[Records excerpted from a collection]

▼

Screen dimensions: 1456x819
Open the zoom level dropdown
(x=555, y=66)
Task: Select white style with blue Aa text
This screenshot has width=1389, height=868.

▲

Beginning with the line that contains "Task: Select white style with blue Aa text", repeat every line through the end of the records and nothing more.

### Task answer
Task: Select white style with blue Aa text
This screenshot has width=1389, height=868.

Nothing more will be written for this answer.